Kawajia, kullu tamam?…

Il grande souk di Shendi, sulla sponda orientale del Nilo, si apre davanti a me come una immensa babilonia di colori e suoni, un caos indescrivibile di forme sublimate da un continuo, quasi ritmico movimento che pare non coinvolga soltanto le migliaia di persone ma gli stessi banchetti, le tettoie, le decine di stuoie distese al suolo ad ospitare le verdure che la Madre Acqua dispensa in questo deserto arido…Fermo il fuoristrada sulla via che costeggia il margine del mercato da sud, all’ombra effimera di un porticato di calce bianca, unico baluardo ad un sole che già in gennaio ruggisce e taglia le membra con artigli di fuoco.

In 11 anni ho camminato per i vicoli di infiniti mercati arabi, ma qui, in Sudan, è un altro mondo.

Un mondo a colori sgargianti che lascia senza respiro se si ha l’accortezza di sedersi a guardare,lasciandosi scendere dentro questo caos che in fondo è perfetta armonia.

Le tettoie di paglia si susseguono l’una accanto all’altra, unite da un intrico di corde, cordini, spaghi a sorreggere impalcature primitive, di pali ritorti. Stuoie di iuta coprono gli stretti camminamenti tra le bancarelle, ed il cielo ne risulta completamente oscurato, sì che il souk, alla fine, viene a formare un microcosmo di ombra nella piazza assolata, in cui anche i sassi della via sembrano trovare ristoro dalla calura.

Scendo dall’auto, direttamente nella folla di bournous candidi che mi sfila accanto. Sono in molti a guardarmi con curiosità: il turismo ancora non esiste, è un evento raro incontrare “l’uomo bianco”, ancora più raro incontrarlo qui, nel cuore pulsante del villaggio.

ISTRUZIONI:
a – Stampa per intero il brano sul souk di Shendi, senza cambiare nulla.
b – Riporta tutte le voci qui sotto riga per riga, identiche all'originale.
Le voci non hanno alcun legame con il brano sul souk di Shendi.

DATI DI PARTENZA:
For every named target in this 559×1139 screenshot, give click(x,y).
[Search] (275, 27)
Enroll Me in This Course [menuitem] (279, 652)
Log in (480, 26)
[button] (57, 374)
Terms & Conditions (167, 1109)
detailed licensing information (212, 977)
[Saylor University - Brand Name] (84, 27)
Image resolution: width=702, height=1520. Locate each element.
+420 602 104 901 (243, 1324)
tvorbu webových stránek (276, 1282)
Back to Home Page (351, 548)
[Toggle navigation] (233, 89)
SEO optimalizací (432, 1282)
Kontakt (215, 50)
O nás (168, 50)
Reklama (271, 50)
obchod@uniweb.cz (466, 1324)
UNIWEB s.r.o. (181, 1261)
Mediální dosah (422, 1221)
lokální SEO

SOLUZIONI PROPOSTE:
a –
Kawajia, kullu tamam?…

Il grande souk di Shendi, sulla sponda orientale del Nilo, si apre davanti a me come una immensa babilonia di colori e suoni, un caos indescrivibile di forme sublimate da un continuo, quasi ritmico movimento che pare non coinvolga soltanto le migliaia di persone ma gli stessi banchetti, le tettoie, le decine di stuoie distese al suolo ad ospitare le verdure che la Madre Acqua dispensa in questo deserto arido…Fermo il fuoristrada sulla via che costeggia il margine del mercato da sud, all’ombra effimera di un porticato di calce bianca, unico baluardo ad un sole che già in gennaio ruggisce e taglia le membra con artigli di fuoco.

In 11 anni ho camminato per i vicoli di infiniti mercati arabi, ma qui, in Sudan, è un altro mondo.

Un mondo a colori sgargianti che lascia senza respiro se si ha l’accortezza di sedersi a guardare,lasciandosi scendere dentro questo caos che in fondo è perfetta armonia.

Le tettoie di paglia si susseguono l’una accanto all’altra, unite da un intrico di corde, cordini, spaghi a sorreggere impalcature primitive, di pali ritorti. Stuoie di iuta coprono gli stretti camminamenti tra le bancarelle, ed il cielo ne risulta completamente oscurato, sì che il souk, alla fine, viene a formare un microcosmo di ombra nella piazza assolata, in cui anche i sassi della via sembrano trovare ristoro dalla calura.

Scendo dall’auto, direttamente nella folla di bournous candidi che mi sfila accanto. Sono in molti a guardarmi con curiosità: il turismo ancora non esiste, è un evento raro incontrare “l’uomo bianco”, ancora più raro incontrarlo qui, nel cuore pulsante del villaggio.

b –
For every named target in this 559×1139 screenshot, give click(x,y).
[Search] (275, 27)
Enroll Me in This Course [menuitem] (279, 652)
Log in (480, 26)
[button] (57, 374)
Terms & Conditions (167, 1109)
detailed licensing information (212, 977)
[Saylor University - Brand Name] (84, 27)
Image resolution: width=702, height=1520. Locate each element.
+420 602 104 901 (243, 1324)
tvorbu webových stránek (276, 1282)
Back to Home Page (351, 548)
[Toggle navigation] (233, 89)
SEO optimalizací (432, 1282)
Kontakt (215, 50)
O nás (168, 50)
Reklama (271, 50)
obchod@uniweb.cz (466, 1324)
UNIWEB s.r.o. (181, 1261)
Mediální dosah (422, 1221)
lokální SEO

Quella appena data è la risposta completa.